[Stored data]
>>>

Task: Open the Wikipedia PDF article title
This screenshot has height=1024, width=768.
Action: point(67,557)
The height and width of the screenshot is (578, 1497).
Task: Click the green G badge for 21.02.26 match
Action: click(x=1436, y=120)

<<<

### WORK TO COMPLETE
Repeat all of the records above exactly as written.

### SOLUTION BELOW
Task: Open the Wikipedia PDF article title
This screenshot has height=1024, width=768.
Action: point(67,557)
The height and width of the screenshot is (578, 1497).
Task: Click the green G badge for 21.02.26 match
Action: click(x=1436, y=120)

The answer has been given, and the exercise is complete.